• [Task item]
All of the data below should be output exactly as given.

• [Supplied data]

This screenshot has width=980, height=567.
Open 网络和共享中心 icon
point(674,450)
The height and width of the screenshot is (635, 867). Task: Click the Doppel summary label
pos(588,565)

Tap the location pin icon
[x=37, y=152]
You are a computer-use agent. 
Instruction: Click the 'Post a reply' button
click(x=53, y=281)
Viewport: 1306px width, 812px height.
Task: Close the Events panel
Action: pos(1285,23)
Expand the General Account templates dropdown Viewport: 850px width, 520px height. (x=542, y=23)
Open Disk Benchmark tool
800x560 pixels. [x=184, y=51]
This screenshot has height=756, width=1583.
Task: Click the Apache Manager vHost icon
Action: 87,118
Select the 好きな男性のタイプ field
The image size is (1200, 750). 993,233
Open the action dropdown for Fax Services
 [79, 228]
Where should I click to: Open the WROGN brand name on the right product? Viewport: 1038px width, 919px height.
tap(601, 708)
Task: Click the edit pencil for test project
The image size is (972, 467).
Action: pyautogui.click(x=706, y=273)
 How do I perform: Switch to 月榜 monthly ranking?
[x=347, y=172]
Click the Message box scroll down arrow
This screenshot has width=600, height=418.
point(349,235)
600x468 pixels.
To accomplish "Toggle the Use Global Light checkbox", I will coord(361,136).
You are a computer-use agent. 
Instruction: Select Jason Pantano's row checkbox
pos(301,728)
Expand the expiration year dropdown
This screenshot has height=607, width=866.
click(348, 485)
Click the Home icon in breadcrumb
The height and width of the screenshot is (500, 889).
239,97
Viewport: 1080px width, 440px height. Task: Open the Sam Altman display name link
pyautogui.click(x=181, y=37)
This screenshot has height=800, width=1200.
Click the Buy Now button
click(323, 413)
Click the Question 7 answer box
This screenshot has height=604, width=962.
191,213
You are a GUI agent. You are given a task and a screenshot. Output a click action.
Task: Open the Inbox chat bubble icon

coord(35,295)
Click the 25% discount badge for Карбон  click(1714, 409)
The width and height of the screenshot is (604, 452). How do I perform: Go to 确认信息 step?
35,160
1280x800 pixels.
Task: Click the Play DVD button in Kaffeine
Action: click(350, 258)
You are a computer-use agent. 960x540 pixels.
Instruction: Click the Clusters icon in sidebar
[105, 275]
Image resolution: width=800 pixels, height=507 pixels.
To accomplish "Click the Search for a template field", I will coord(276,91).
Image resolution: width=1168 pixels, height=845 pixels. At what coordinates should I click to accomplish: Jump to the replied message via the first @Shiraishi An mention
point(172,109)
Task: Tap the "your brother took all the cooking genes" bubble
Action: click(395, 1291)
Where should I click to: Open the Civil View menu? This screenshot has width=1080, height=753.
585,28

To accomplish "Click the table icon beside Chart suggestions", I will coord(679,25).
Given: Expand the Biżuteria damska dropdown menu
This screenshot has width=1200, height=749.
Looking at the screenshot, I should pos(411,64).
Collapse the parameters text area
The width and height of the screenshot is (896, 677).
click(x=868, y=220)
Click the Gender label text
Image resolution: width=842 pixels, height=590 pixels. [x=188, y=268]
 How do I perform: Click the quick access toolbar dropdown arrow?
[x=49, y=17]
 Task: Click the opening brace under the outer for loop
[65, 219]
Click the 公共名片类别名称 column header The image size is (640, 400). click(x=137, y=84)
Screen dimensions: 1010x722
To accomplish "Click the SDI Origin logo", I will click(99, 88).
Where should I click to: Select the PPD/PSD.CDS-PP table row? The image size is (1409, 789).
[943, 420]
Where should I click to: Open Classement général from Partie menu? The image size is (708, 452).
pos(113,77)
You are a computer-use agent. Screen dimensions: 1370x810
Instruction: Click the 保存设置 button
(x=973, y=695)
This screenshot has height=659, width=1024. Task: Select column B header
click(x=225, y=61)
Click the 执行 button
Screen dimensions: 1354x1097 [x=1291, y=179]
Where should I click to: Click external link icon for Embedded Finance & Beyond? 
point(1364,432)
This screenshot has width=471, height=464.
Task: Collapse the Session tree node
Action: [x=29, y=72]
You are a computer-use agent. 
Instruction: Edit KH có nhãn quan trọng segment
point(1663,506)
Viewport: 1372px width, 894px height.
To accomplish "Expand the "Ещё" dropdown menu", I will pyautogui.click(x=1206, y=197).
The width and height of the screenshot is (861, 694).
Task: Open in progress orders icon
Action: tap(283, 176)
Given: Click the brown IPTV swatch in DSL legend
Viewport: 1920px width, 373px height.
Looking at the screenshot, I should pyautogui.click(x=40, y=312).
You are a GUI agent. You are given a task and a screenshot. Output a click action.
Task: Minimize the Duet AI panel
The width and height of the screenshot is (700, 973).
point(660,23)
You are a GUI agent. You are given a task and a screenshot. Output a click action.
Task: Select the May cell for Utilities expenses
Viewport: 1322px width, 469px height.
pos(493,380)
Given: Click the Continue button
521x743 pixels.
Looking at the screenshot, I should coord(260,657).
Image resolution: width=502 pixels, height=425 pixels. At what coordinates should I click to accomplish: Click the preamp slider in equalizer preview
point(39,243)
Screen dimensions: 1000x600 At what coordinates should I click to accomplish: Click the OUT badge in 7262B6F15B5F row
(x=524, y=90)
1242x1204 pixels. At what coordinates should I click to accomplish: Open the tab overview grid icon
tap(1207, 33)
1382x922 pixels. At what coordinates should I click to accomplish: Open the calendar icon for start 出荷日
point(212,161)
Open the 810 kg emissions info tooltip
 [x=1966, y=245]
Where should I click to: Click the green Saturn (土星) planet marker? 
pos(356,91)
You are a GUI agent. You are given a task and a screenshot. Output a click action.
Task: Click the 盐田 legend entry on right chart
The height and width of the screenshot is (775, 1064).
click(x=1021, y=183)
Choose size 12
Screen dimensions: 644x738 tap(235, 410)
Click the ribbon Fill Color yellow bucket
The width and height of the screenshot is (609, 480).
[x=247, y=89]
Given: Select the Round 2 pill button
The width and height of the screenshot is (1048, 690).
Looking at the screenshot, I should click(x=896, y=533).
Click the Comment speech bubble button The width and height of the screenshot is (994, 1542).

• [Exercise solution]
This screenshot has width=980, height=567.
Open 网络和共享中心 icon
point(674,450)
The height and width of the screenshot is (635, 867). Task: Click the Doppel summary label
pos(588,565)

Tap the location pin icon
[x=37, y=152]
You are a computer-use agent. 
Instruction: Click the 'Post a reply' button
click(x=53, y=281)
Viewport: 1306px width, 812px height.
Task: Close the Events panel
Action: pos(1285,23)
Expand the General Account templates dropdown Viewport: 850px width, 520px height. (x=542, y=23)
Open Disk Benchmark tool
800x560 pixels. [x=184, y=51]
This screenshot has height=756, width=1583.
Task: Click the Apache Manager vHost icon
Action: 87,118
Select the 好きな男性のタイプ field
The image size is (1200, 750). 993,233
Open the action dropdown for Fax Services
 [79, 228]
Where should I click to: Open the WROGN brand name on the right product? Viewport: 1038px width, 919px height.
tap(601, 708)
Task: Click the edit pencil for test project
The image size is (972, 467).
Action: pyautogui.click(x=706, y=273)
 How do I perform: Switch to 月榜 monthly ranking?
[x=347, y=172]
Click the Message box scroll down arrow
This screenshot has width=600, height=418.
point(349,235)
600x468 pixels.
To accomplish "Toggle the Use Global Light checkbox", I will coord(361,136).
You are a computer-use agent. 
Instruction: Select Jason Pantano's row checkbox
pos(301,728)
Expand the expiration year dropdown
This screenshot has height=607, width=866.
click(348, 485)
Click the Home icon in breadcrumb
The height and width of the screenshot is (500, 889).
239,97
Viewport: 1080px width, 440px height. Task: Open the Sam Altman display name link
pyautogui.click(x=181, y=37)
This screenshot has height=800, width=1200.
Click the Buy Now button
click(323, 413)
Click the Question 7 answer box
This screenshot has height=604, width=962.
191,213
You are a GUI agent. You are given a task and a screenshot. Output a click action.
Task: Open the Inbox chat bubble icon

coord(35,295)
Click the 25% discount badge for Карбон  click(1714, 409)
The width and height of the screenshot is (604, 452). How do I perform: Go to 确认信息 step?
35,160
1280x800 pixels.
Task: Click the Play DVD button in Kaffeine
Action: click(350, 258)
You are a computer-use agent. 960x540 pixels.
Instruction: Click the Clusters icon in sidebar
[105, 275]
Image resolution: width=800 pixels, height=507 pixels.
To accomplish "Click the Search for a template field", I will coord(276,91).
Image resolution: width=1168 pixels, height=845 pixels. At what coordinates should I click to accomplish: Jump to the replied message via the first @Shiraishi An mention
point(172,109)
Task: Tap the "your brother took all the cooking genes" bubble
Action: click(395, 1291)
Where should I click to: Open the Civil View menu? This screenshot has width=1080, height=753.
585,28

To accomplish "Click the table icon beside Chart suggestions", I will coord(679,25).
Given: Expand the Biżuteria damska dropdown menu
This screenshot has width=1200, height=749.
Looking at the screenshot, I should pos(411,64).
Collapse the parameters text area
The width and height of the screenshot is (896, 677).
click(x=868, y=220)
Click the Gender label text
Image resolution: width=842 pixels, height=590 pixels. [x=188, y=268]
 How do I perform: Click the quick access toolbar dropdown arrow?
[x=49, y=17]
 Task: Click the opening brace under the outer for loop
[65, 219]
Click the 公共名片类别名称 column header The image size is (640, 400). click(x=137, y=84)
Screen dimensions: 1010x722
To accomplish "Click the SDI Origin logo", I will click(99, 88).
Where should I click to: Select the PPD/PSD.CDS-PP table row? The image size is (1409, 789).
[943, 420]
Where should I click to: Open Classement général from Partie menu? The image size is (708, 452).
pos(113,77)
You are a computer-use agent. Screen dimensions: 1370x810
Instruction: Click the 保存设置 button
(x=973, y=695)
This screenshot has height=659, width=1024. Task: Select column B header
click(x=225, y=61)
Click the 执行 button
Screen dimensions: 1354x1097 [x=1291, y=179]
Where should I click to: Click external link icon for Embedded Finance & Beyond? 
point(1364,432)
This screenshot has width=471, height=464.
Task: Collapse the Session tree node
Action: [x=29, y=72]
You are a computer-use agent. 
Instruction: Edit KH có nhãn quan trọng segment
point(1663,506)
Viewport: 1372px width, 894px height.
To accomplish "Expand the "Ещё" dropdown menu", I will pyautogui.click(x=1206, y=197).
The width and height of the screenshot is (861, 694).
Task: Open in progress orders icon
Action: tap(283, 176)
Given: Click the brown IPTV swatch in DSL legend
Viewport: 1920px width, 373px height.
Looking at the screenshot, I should pyautogui.click(x=40, y=312).
You are a GUI agent. You are given a task and a screenshot. Output a click action.
Task: Minimize the Duet AI panel
The width and height of the screenshot is (700, 973).
point(660,23)
You are a GUI agent. You are given a task and a screenshot. Output a click action.
Task: Select the May cell for Utilities expenses
Viewport: 1322px width, 469px height.
pos(493,380)
Given: Click the Continue button
521x743 pixels.
Looking at the screenshot, I should coord(260,657).
Image resolution: width=502 pixels, height=425 pixels. At what coordinates should I click to accomplish: Click the preamp slider in equalizer preview
point(39,243)
Screen dimensions: 1000x600 At what coordinates should I click to accomplish: Click the OUT badge in 7262B6F15B5F row
(x=524, y=90)
1242x1204 pixels. At what coordinates should I click to accomplish: Open the tab overview grid icon
tap(1207, 33)
1382x922 pixels. At what coordinates should I click to accomplish: Open the calendar icon for start 出荷日
point(212,161)
Open the 810 kg emissions info tooltip
 [x=1966, y=245]
Where should I click to: Click the green Saturn (土星) planet marker? 
pos(356,91)
You are a GUI agent. You are given a task and a screenshot. Output a click action.
Task: Click the 盐田 legend entry on right chart
The height and width of the screenshot is (775, 1064).
click(x=1021, y=183)
Choose size 12
Screen dimensions: 644x738 tap(235, 410)
Click the ribbon Fill Color yellow bucket
The width and height of the screenshot is (609, 480).
[x=247, y=89]
Given: Select the Round 2 pill button
The width and height of the screenshot is (1048, 690).
Looking at the screenshot, I should click(x=896, y=533).
Click the Comment speech bubble button The width and height of the screenshot is (994, 1542).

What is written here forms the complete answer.